● Document text:
- - - -

Doping induced structural, band gap and photoluminescence properties of Cd0.9−xZn0.1CoxS nanoparticles

Abstract

Co doped Cd0.9Zn0.1S (Co = 0–3 %) nanoparticles were prepared by a simple chemical co-precipitation method at room temperature. Optical and structural properties of the prepared samples have been studied using X-ray diffraction (XRD) and UV–visible spectrophotometer. XRD confirmed the cubic structure (phase singularity) of the samples and decline the secondary phase formation. Energy dispersive X-ray spectra showed the presence of Cd, Zn, Co and S in the appropriate proportion. Distortion produced by Co2+ in Cd–Zn–S made the lattice parameter of Co doped Cd0.9−xZn0.1S nanoparticles always higher than Cd0.9Zn0.1S. The reduced energy gap with Co substitution is mainly due to sp–d exchange interaction between the band electrons and the localized d electrons of the Co2+ ions substituting for host ions. The ultraviolet emission and visible band emission intensity and the modification in emission band position by Co-doping were discussed based on the size effect/change in structure and band gap. Based on the tailoring of energy gap and luminescence behavior, it can be concluded that Co-doped Cd0.9−xZn0.1S is a promising material for selective coatings for solar cells; use as antireflective coating materials, and for fabrication of optoelectronic devices.

- - - -

● What is being asked: According to the abstract, how were the Co-doped Cd0.9Zn0.1S nanoparticles prepared?

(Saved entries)
- - - -

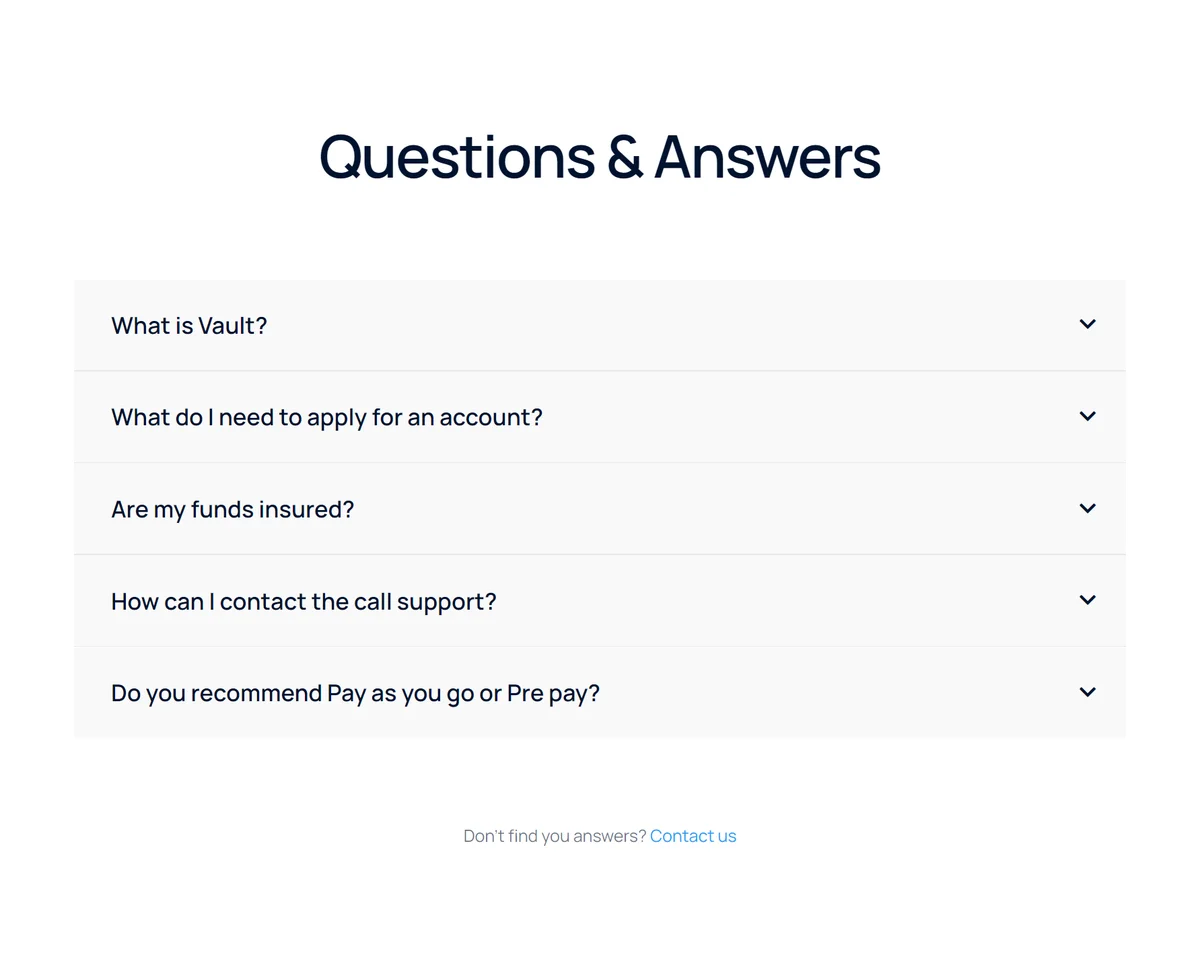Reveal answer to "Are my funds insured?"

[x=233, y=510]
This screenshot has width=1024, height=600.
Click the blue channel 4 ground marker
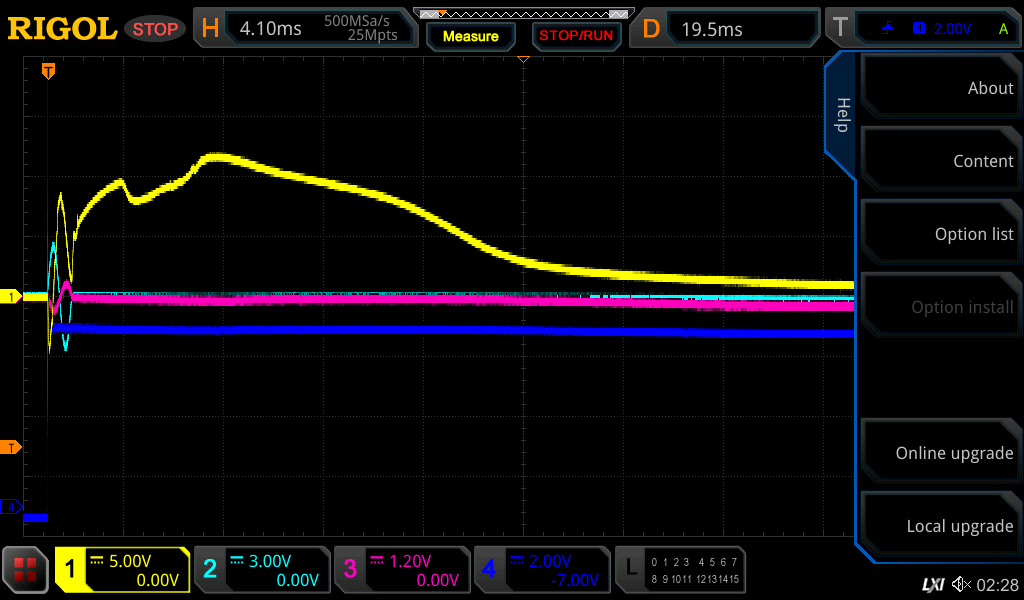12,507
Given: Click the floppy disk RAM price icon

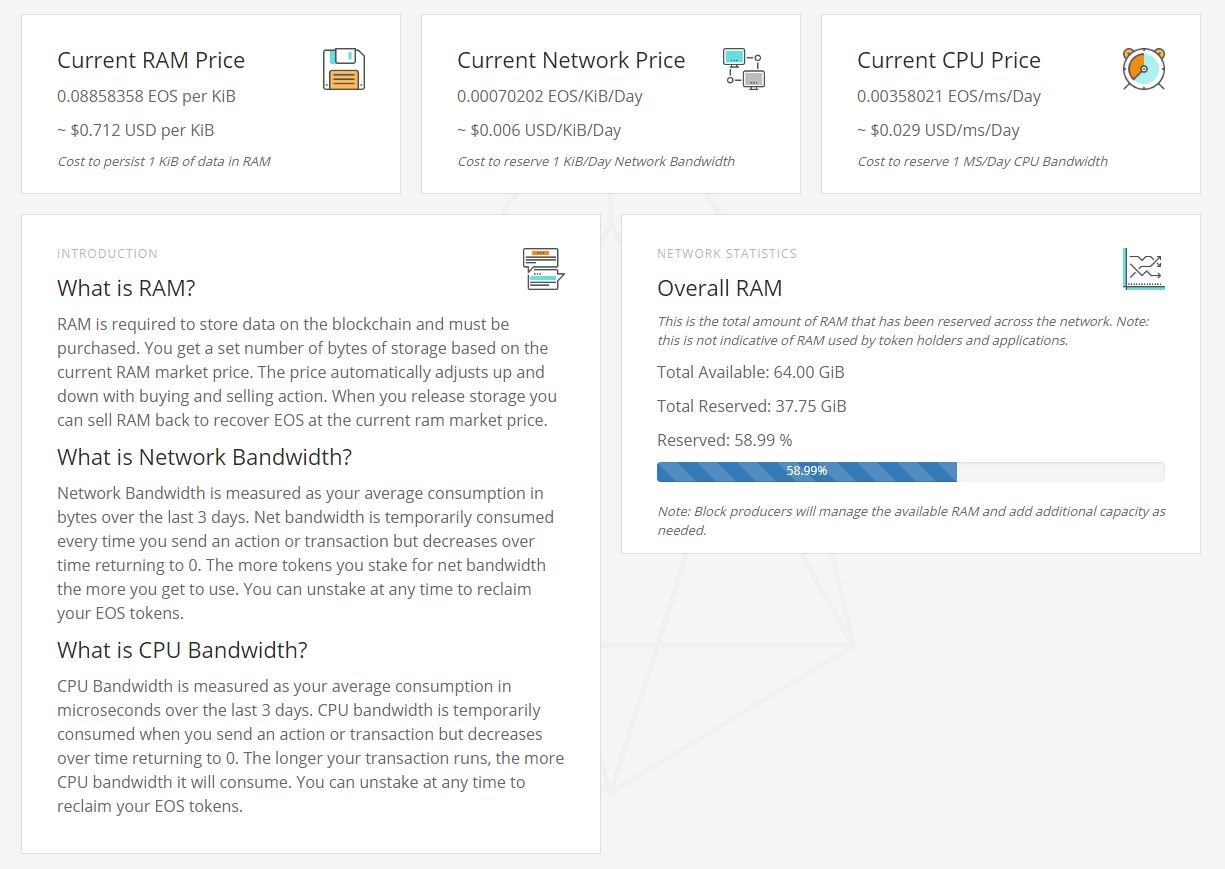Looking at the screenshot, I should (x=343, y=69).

- - - -

● Written answer: By a simple chemical co-precipitation method at room temperature.